Tag: unicode

  • AAA-Linux: Chapter 8: User Input

    This post is a preview of the Linux version of Assembly Arithmetic Algorithms. It is planned to be bigger than the DOS book was and so far I am up to chapter 8 and trying to explain everything I can for Linux users who want to write assembly for modern computers at a speed higher than what was possible using a DOS emulator.

    The first seven chapters have been about teaching the basics of Assembly and getting output of strings and numbers to the screen. All those steps were required for learning Assembly. However, at some point, when you have a program that is meant to do something, you need to have a way for other people, especially those who are not programmers, to be able to give input to direct what the program does.

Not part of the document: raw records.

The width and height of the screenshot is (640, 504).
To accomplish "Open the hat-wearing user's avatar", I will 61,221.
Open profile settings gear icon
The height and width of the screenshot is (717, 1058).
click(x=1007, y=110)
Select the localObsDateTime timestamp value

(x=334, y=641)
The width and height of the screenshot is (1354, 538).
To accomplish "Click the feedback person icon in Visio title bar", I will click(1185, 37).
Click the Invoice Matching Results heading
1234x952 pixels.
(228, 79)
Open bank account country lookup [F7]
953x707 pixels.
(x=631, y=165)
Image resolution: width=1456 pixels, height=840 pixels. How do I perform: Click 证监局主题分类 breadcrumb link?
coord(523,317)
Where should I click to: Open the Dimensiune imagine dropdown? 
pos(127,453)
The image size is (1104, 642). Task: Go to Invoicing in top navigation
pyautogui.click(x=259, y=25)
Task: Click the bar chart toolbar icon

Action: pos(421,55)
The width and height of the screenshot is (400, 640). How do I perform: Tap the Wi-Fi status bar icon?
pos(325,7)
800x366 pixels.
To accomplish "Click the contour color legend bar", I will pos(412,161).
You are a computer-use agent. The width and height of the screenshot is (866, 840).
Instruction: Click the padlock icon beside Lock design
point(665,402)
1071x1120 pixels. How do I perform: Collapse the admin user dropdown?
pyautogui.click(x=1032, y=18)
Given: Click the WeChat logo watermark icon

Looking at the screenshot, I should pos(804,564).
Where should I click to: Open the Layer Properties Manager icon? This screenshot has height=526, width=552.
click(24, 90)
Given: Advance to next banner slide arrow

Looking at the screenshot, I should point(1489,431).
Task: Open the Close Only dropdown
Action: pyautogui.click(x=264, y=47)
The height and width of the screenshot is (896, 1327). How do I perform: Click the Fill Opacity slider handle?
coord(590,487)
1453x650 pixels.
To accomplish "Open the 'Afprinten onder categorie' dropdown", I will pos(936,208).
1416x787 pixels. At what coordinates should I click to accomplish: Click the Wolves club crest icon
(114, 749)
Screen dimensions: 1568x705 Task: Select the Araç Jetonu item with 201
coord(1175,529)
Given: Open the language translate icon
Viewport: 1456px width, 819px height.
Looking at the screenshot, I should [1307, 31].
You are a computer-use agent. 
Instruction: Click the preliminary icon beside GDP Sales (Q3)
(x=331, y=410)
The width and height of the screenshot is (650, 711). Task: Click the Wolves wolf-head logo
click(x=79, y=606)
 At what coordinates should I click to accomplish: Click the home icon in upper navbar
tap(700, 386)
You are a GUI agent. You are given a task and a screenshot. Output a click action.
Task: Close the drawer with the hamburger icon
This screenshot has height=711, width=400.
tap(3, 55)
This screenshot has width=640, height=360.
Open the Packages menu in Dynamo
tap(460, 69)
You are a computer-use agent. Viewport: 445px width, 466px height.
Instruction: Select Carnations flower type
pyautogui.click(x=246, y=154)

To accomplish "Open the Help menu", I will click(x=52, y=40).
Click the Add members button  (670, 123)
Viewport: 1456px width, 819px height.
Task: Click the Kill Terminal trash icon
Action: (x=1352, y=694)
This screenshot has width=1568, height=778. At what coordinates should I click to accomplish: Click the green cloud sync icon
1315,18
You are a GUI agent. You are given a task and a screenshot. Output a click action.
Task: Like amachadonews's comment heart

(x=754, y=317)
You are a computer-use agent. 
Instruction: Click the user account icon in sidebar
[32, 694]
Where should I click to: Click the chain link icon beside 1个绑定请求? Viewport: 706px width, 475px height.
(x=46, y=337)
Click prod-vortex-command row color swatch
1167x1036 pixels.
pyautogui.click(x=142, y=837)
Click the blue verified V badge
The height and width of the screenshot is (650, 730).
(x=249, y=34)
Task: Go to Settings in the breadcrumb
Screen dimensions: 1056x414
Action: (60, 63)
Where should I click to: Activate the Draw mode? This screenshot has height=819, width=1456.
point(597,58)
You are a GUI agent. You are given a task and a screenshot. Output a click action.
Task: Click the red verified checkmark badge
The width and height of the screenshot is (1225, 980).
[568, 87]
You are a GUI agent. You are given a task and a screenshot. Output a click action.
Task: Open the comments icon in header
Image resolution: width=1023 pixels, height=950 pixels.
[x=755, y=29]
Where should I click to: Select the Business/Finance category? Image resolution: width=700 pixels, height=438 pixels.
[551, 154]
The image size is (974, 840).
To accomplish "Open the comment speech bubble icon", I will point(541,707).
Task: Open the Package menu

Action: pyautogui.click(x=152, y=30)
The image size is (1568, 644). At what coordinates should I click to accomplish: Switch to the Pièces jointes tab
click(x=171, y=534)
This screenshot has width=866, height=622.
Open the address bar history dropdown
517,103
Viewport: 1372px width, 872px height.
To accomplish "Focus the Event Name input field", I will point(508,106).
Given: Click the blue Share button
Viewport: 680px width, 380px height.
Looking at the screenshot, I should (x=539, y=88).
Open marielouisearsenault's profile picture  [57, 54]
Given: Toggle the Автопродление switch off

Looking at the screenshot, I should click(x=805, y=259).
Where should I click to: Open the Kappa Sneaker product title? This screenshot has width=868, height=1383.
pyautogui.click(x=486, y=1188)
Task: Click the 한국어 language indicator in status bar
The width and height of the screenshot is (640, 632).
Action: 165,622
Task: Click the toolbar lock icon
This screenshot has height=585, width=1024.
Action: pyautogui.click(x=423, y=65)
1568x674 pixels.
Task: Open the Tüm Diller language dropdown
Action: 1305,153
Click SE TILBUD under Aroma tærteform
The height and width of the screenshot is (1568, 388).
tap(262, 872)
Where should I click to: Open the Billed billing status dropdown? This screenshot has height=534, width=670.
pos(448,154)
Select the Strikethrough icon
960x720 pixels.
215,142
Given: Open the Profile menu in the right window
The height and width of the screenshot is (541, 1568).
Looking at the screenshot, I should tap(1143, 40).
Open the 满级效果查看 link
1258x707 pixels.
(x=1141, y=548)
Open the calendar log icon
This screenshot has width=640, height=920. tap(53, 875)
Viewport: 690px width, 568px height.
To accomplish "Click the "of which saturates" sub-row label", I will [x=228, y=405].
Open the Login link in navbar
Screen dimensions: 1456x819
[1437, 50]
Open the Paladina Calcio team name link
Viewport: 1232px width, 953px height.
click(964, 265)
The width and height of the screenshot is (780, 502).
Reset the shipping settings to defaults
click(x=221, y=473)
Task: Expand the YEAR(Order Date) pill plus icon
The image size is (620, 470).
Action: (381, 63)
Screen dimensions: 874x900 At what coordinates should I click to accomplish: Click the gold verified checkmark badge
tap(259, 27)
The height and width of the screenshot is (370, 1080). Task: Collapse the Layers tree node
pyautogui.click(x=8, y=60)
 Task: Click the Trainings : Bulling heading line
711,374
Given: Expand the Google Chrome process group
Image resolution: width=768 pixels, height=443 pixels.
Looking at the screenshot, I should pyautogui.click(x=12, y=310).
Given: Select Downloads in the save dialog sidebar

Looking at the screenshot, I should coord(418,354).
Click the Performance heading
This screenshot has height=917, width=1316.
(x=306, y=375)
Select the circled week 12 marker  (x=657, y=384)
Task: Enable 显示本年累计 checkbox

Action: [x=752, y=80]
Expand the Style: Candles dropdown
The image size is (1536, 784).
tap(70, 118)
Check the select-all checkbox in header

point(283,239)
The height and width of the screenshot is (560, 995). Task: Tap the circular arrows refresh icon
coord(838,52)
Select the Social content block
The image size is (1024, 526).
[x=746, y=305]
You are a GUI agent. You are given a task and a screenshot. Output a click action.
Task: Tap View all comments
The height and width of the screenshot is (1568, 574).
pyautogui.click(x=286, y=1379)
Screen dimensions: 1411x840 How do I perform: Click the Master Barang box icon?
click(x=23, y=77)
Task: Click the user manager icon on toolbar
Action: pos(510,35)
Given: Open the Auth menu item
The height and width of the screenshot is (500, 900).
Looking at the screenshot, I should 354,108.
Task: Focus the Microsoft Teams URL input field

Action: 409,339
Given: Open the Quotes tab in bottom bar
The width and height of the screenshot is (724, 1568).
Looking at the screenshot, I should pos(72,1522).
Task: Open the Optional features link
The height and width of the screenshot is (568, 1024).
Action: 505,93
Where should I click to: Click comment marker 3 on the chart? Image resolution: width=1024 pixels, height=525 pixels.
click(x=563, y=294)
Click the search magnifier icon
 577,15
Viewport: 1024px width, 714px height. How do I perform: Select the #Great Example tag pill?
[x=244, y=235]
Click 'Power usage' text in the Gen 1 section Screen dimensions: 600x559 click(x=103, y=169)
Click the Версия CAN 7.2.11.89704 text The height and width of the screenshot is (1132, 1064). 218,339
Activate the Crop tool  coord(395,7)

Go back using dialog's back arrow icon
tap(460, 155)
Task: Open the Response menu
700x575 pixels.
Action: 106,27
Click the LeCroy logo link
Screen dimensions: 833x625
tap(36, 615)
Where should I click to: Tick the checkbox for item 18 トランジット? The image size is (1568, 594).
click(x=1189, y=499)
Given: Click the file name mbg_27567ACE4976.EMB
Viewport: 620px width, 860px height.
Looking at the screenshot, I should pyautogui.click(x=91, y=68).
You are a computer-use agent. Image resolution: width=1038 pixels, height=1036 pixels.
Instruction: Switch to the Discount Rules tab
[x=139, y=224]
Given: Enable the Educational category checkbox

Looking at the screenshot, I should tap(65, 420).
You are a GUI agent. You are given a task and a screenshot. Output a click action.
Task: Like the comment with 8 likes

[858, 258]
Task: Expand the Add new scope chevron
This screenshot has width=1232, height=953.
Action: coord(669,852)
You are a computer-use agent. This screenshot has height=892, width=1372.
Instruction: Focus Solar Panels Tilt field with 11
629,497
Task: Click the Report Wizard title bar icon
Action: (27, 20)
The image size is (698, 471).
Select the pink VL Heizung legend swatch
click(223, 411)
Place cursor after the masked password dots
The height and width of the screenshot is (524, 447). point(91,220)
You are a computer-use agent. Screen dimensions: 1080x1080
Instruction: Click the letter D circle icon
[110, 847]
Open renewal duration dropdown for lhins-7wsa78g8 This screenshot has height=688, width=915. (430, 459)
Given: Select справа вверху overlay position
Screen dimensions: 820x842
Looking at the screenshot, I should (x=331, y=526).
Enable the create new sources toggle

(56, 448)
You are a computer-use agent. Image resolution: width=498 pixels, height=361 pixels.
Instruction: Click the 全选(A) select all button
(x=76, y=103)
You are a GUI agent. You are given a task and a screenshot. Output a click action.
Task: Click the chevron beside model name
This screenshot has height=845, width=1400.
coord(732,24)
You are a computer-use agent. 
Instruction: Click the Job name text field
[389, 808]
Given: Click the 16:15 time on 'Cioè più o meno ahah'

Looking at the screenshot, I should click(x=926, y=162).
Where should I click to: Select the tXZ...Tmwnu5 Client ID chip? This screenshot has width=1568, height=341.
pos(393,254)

    There are two main ways of doing this in a console program. The first way is have the program ask for the user to type something from the keyboard and then wait until they write something and press enter. The next program will achieve this. Copy this and try it out and then I will explain after the code how it works.

    FASM Keyboard Input

    format ELF executable
    
    main:
    
    mov dword [radix],10
    mov dword [int_width],1
    
    loop_input:
    
    mov eax,string0
    call putstring
    
    call getstring
    
    mov esi,eax     ;mov the string address in eax to esi
    mov edi,string3 ;mov the "exit" string address to edi
    call strcmp     ;call the function to compare the strings and return eax
    cmp eax,0       ;if eax is 0, the strings are the same
    jz the_end      ;go to the_end if the user typed "exit"
    
    mov eax,string1
    call putstring
    
    mov eax,buf
    call putstring
    call putline
    
    mov eax,string2
    call putstring
    
    mov eax,[count]
    call putint
    call putline
    
    jmp loop_input
    
    the_end:
    mov eax,1
    mov ebx,0
    int 80h
    
    string0 db 'Enter a string from the keyboard: ',0
    string1 db 'string: ',0
    string2 db 'length: ',0
    string3 db 'exit',0
    
    buf db 0x100 dup '?'
    count dd 0
    
    getstring:
    
    mov [count],0 ;set count of characters read during this function to zero
    mov edx,1     ;number of bytes to read
    mov ecx,buf   ;address to store the bytes
    
    getstring_chars:
    
    mov ebx,0     ;read from stdin
    mov eax,3     ;invoke SYS_READ (kernel opcode 3)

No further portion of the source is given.